* [WHAT IS EXPECTED]:
Carry on the commentary on relief from forfeiture and commercial contracts, picking up right after its final sentence.

======== TEXT TO READ ========

I have mentioned on these pages before the decision of the UK Supreme Court in Cavendish v El Makdessi, Beavis v ParkingEye.[1] It seems to me that the more interesting aspect of the decision is not so much in relation to liquidated damages, but rather what the court had to say about the doctrine of relief from forfeiture. Many (including me) had assumed that the doctrine had been essentially subsumed into legislative provisions dealing with mortgages and leases, but the court breathed new life into the doctrine, suggesting that – although very largely unused – it is applicable in a wide variety of situations.
In some respects, of course, black letter law has been in the ascendancy in recent years, the courts apparently being willing to accept the fiction that the terms of lengthy commercial contracts reflect what has freely been agreed. In many cases, this concept of “party autonomy” rides roughshod over the reality. In particular, few if any contractors or subcontractors have any real understanding of the full legal effect of an entire agreement clause, and even if they inwardly shudder a little when they read a Queen of Hearts clause in tender documentation, they are unlikely to have any real choice but to sign if they are to continue to do business.

======== RECORDED DATA ========

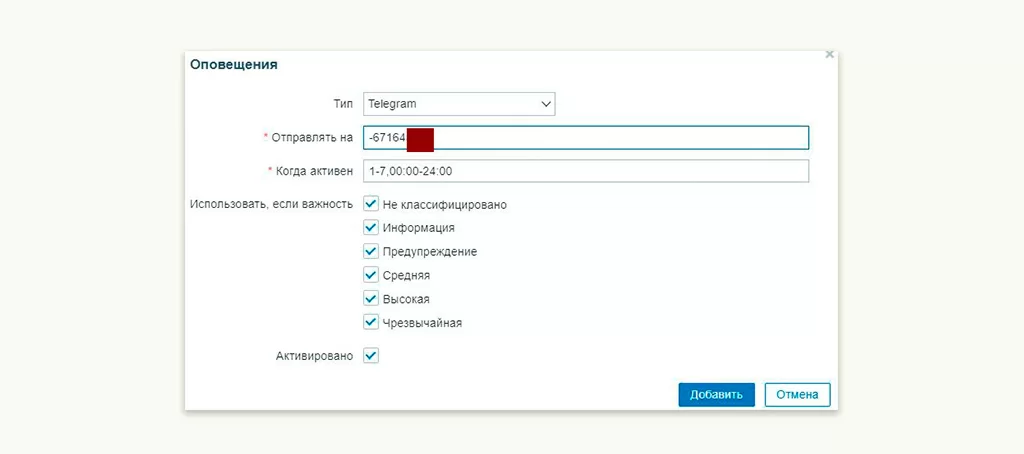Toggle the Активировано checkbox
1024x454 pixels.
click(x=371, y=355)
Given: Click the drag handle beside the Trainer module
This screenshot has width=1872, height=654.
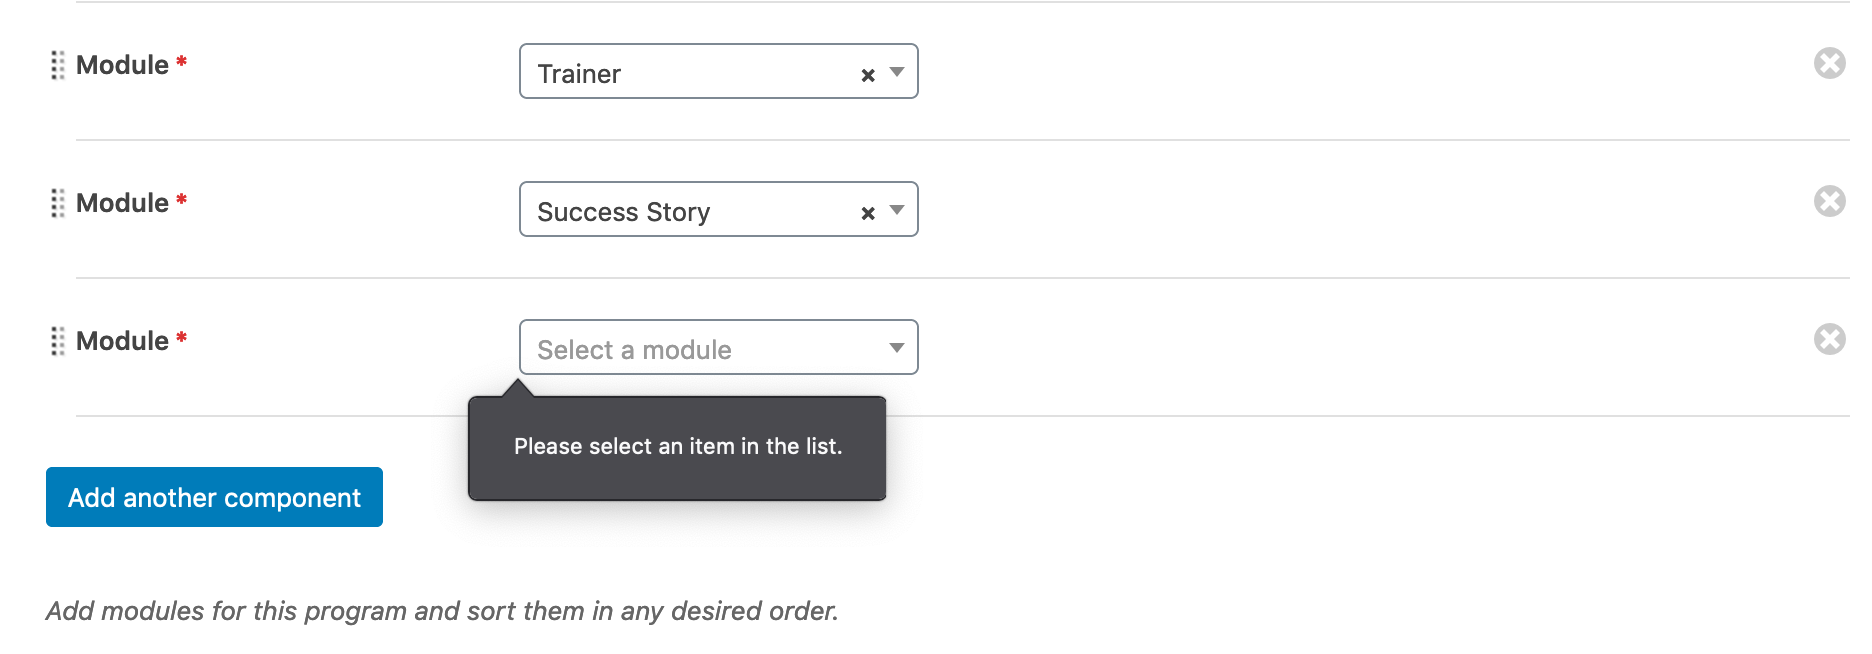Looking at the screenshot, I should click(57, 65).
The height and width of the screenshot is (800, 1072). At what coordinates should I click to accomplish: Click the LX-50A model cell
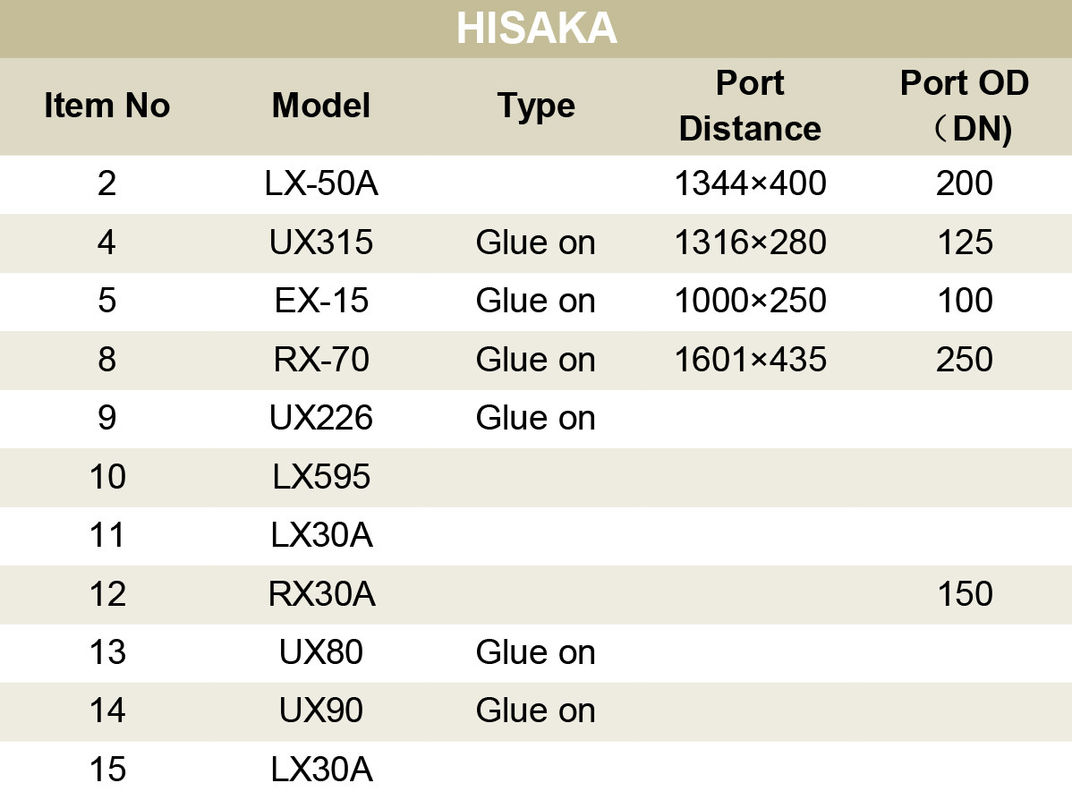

========

* [OUTPUT FOR THIS TASK]:
The point about what the court said in Cavendish is that the application of the doctrine of relief from forfeiture does not involve rewriting contracts. Parties remain free to sign up to contracts containing onerous, even absurdly onerous, conditions. What the court can do is to restrain the unconscionable use of those conditions. This approach – splitting the concept of the enforceability of a right from the right itself – is not new in English law. It is inherent in the concept of laches and its statutory successor, limitation of actions. It is a concept widely applied in civil law.
As yet, litigants have not been pleading relief from forfeiture in English construction cases, and I am one of the few to plead it in Australian cases (none of which have yet reached trial). It may be that in Australia there is a more potent weapon: section 21 of the Australian Consumer Law[2], which is a “beefed up” re-enactment of section 51AC of the Trade Practices Act.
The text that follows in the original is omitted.